Columna: Acotaciones de los Viernes

e-mail: jose.vanegasmejia@yahoo.es



La palabra “vándalo” se utiliza para calificar a quienes en forma voluntaria causan destrucción a bienes públicos o privados. Se piensa que los vándalos disfrutan de su actividad; lo cierto es que, por contagio, a los vándalos convencidos se unen personas que sin motivación aparente participan en esos hechos delincuenciales. En su origen, se designaba como vándalos a los habitantes de un pueblo de origen germánico-oriental procedente de Escandinavia. No siempre fueron violentos y hasta llegó a considerárselos creativos.

El vandalismo, cuando se ejerce sobre símbolos que representan hechos y acciones de nuestro pasado, tiene relación con la iconoclastia. No conoceríamos la historia del mundo si no existiesen testimonios que certifiquen las diferentes etapas o eras geológicas. A estas alturas, estaríamos a oscuras, en una especie de limbo, tratando de entender cómo hemos llegado al estado actual de nuestro desarrollo. Sin embargo, tenemos la fortuna de contar con la paleontología, la arqueología, la etnología, la antropología y otras ramas de la investigación y las ciencias dedicadas a escudriñar las actividades del hombre desde los albores de la humanidad. Los primeros vestigios, ruinas y monumentos hacen parte del acervo cultural de la humanidad y es necesario conservarlos.
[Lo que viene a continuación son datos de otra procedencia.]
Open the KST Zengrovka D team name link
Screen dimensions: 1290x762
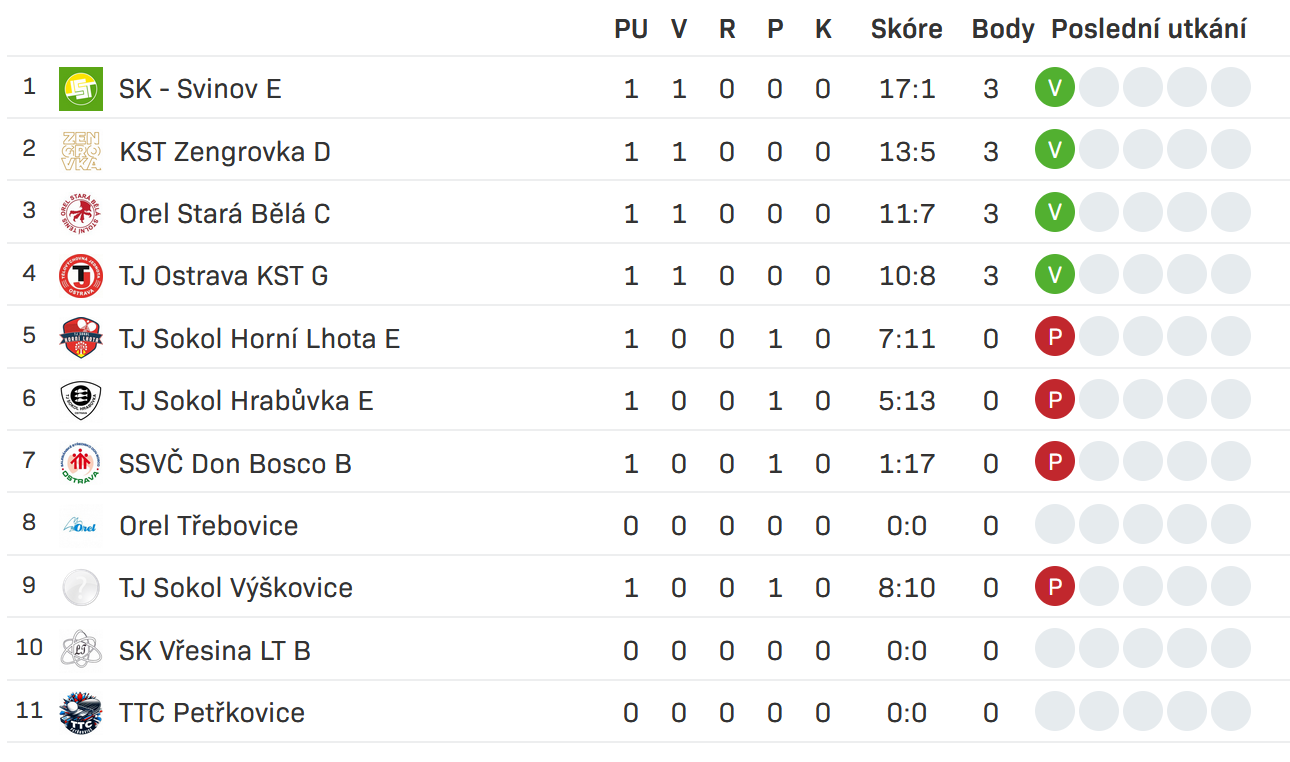[224, 151]
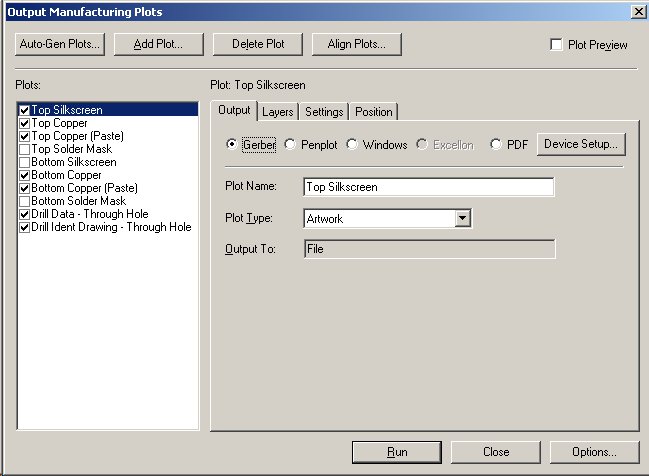This screenshot has height=476, width=649.
Task: Enable the Bottom Silkscreen plot checkbox
Action: (x=24, y=162)
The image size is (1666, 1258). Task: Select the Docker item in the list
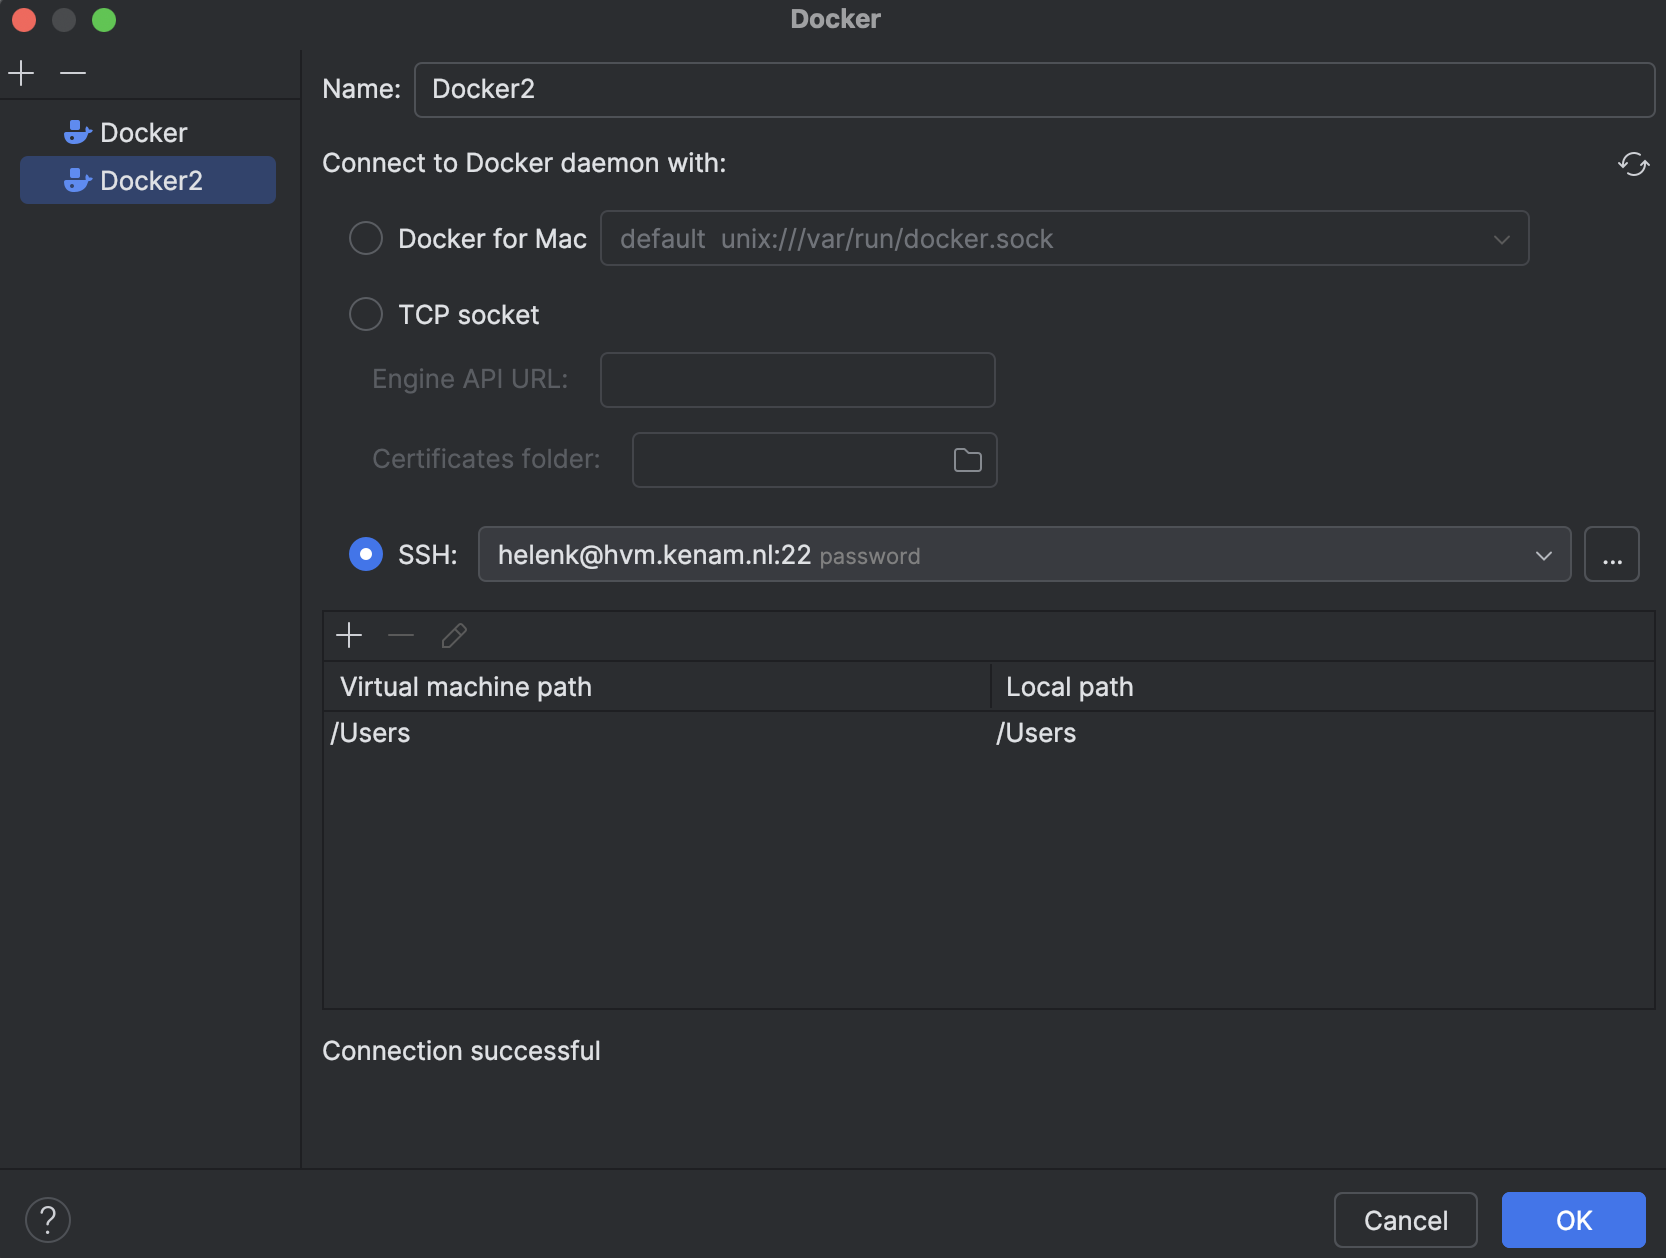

Aterricemos en Colombia. Recordemos –no con agrado, ciertamente– el arribo de los españoles a tierras americanas. Nos guste o no, los hechos son tozudos y los testimonios, representados en estatuas, nos pueden parecer un escarnio permanente para nuestra gente. Sin embargo, derribarlos no borra lo que ya ocurrió. Bastaría con omitir elogios en las placas y leyendas que los identifican. Al fin y al cabo, son héroes solo en sus países, donde sí deben abundar para ellos monumentos conmemorativos. Veamos un caso: para nosotros, el pirata Francis Drake es de ingrata recordación; por contraste, en Gran Bretaña se le rinden honores; además, al citar su nombre hay que llamarlo sir, título honorífico con el que el gobierno británico distingue a las personas que bien han servido al Imperio. Pero esos personajes, héroes en ciertos países, despiertan resquemores y hasta repudio en otros. Podría pensarse que hay razones para ello.

Cuando leí por primera vez el discurso pronunciado por Antonio Nariño en el Senado de la República para defenderse de graves acusaciones, empecé a valorar la importancia del prócer llamado “Precursor de la Independencia”. Durante gran parte de su vida, Antonio Nariño padeció por buscar a toda costa la libertad de este territorio que hoy llamamos Colombia. Fundó una rústica imprenta. Tradujo y dio a conocer, en 1793, los Derechos del Hombre y del ciudadano, promulgados por la Asamblea Nacional Constituyente de Francia en 1789. Así comenzó el calvario para este prócer nacido en Bogotá el 9 de abril de 1765.

En el desarrollo de las recientes manifestaciones de protesta se aplicó por primera vez en Colombia el derrumbamiento de estatuas y monumentos. Pasar todos los días al lado de una efigie de alguien que nos remite a tiempos no gratos debe ser incómodo, por lo menos. Pero intentar bajar –y de mala manera– de su pedestal al prócer Antonio Nariño es un acto imperdonable. ¿Acaso no fue él quien dijo a sus acusadores ante el Senado: “No habían nacido ustedes cuando ya yo padecía por la Patria”? Y agregó, en ese mismo recinto: “Que el hacha de la ley descargue sobre mi cabeza si he faltado alguna vez a los deberes de un hombre de bien, a lo que debo a esta Patria querida o a mis conciudadanos.” Si no tenemos para este patricio una sentida frase de agradecimiento, por lo menos, ante su monumento, detengámonos e inclinemos la cabeza en señal de reverente respeto.